NASA To Roll Shuttle Back To VAB Ahead Of Ernesto

Will Launch After Storm Passes

If there is a dominant theme for the upcoming launch of the shuttle Atlantis, it might be that one must ALWAYS respect Mother Nature... as after a launch pad lightning strike last week and a looming hurricane bearing down on Cape Canaveral, NASA mission managers have decided to roll Atlantis back to the Vehicle Assembly Building in order to wait out the storm.

At their mission preflight briefing this morning, NASA manages determined to move ahead with rollback preparations, ensuring that Space Shuttle Atlantis would be safely back in the VAB before effects from Tropical Storm Ernesto would be felt at the Kennedy Space Center on Florida's east coast.

"We pretty much did what we said we were going to do," said Leroy Cain, mission management team chairman. "We got together this morning and talked about it and didn't see any significant change for the good."

"We'd like to get off the pad tomorrow morning if at all possible," said Launch Director Mike Leinbach. "Based on tomorrow afternoon's local weather, we'd much rather be back in the VAB earlier rather than later."

As Aero-News reported, NASA had postponed the launch of Atlantis from Sunday to Monday after the lightning strike... and then determined scientists needed yet another day to throughly inspected for any damage to the pad, or orbiter.

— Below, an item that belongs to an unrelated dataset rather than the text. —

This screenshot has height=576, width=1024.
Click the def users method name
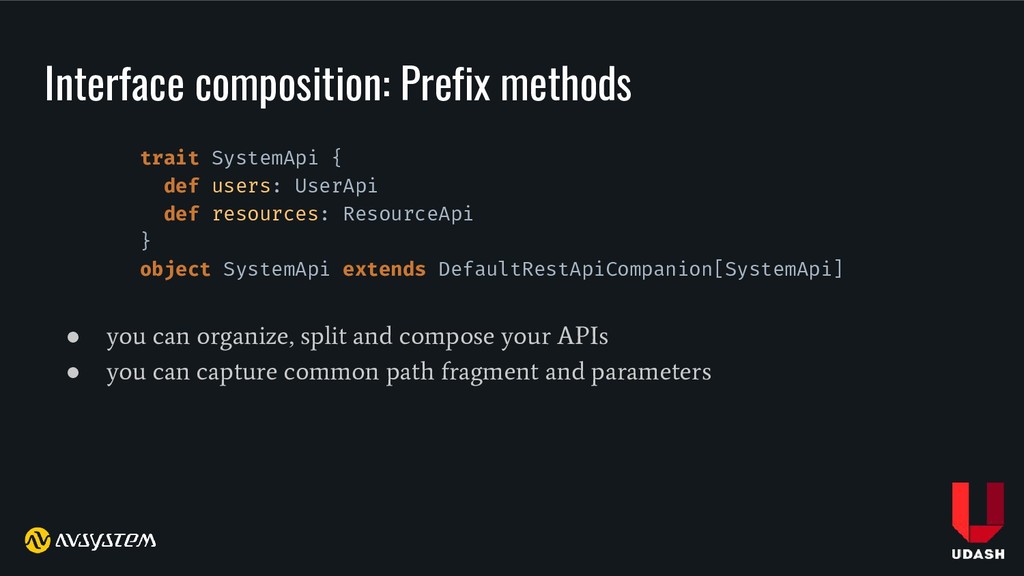[241, 186]
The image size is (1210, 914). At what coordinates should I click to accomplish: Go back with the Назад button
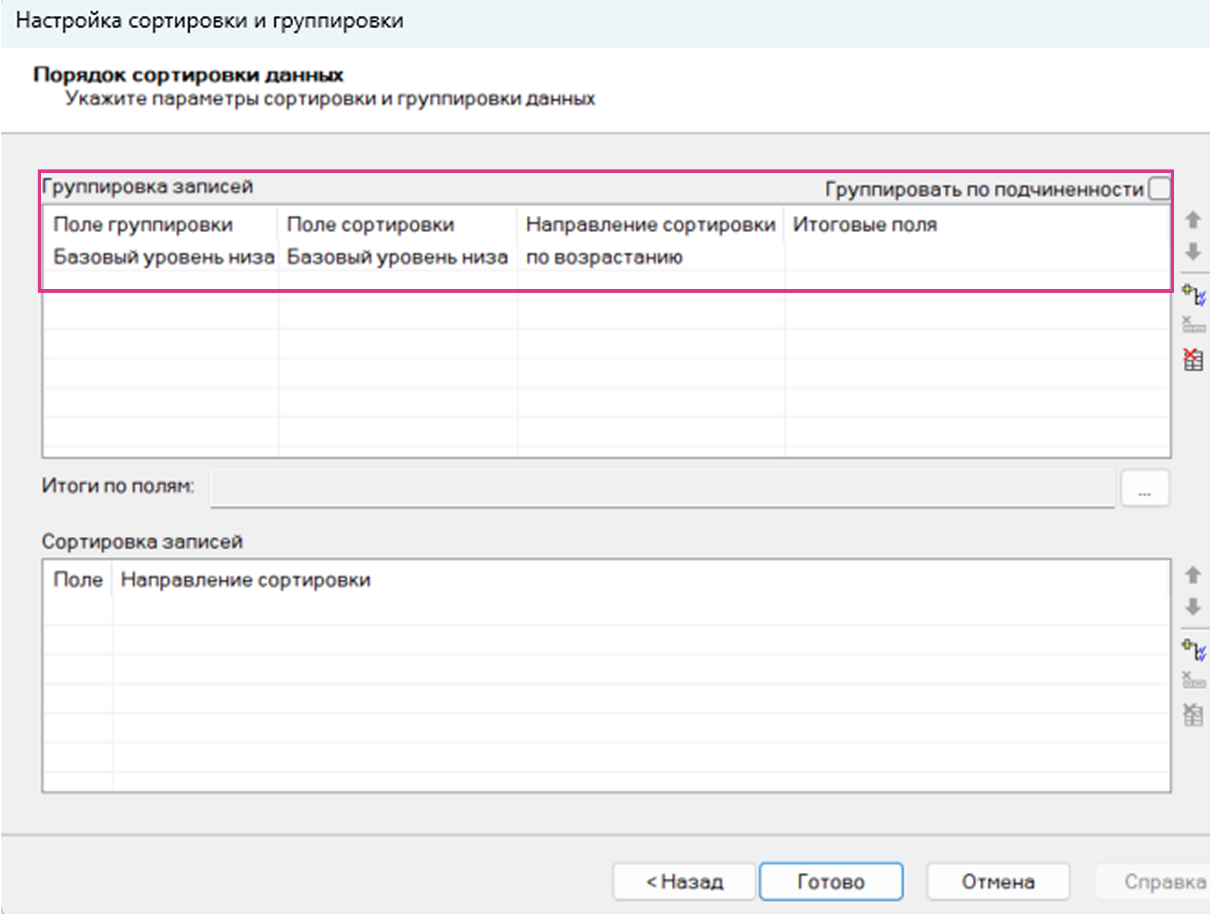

Prior to the rollback announcement, Atlantis was scheduled to launch Tuesday afternoon -- past the time NASA says it needs to begin rolling the shuttle back to the VAB, in order to beat the storm. Erring on the side of caution, NASA decided not to take the chance of stranding the shuttle on the launch pad, should a Tuesday launch had not gone off as planned.

Shuttle Weather Officer Kathy Winters described the effects that the Kennedy Space Center could receive from Ernesto if the current track and strength holds, predicting tropical storm force winds Wednesday morning and hurricane force winds by 5:00 pm EDT.

NASA's launch window for Atlantis extends to September 13, but mission managers were hoping to launch by the 7th to avoid a conflict with a Russian Soyuz mission also bound for the International Space Station. Officials are now conferring with their Russian counteparts about the issue.

Once the storm passes, Atlantis would require eight days of launch preparations once it was returned to Launch Pad 39B -- putting the earliest possible launch attempt towards the end of the first full week in September.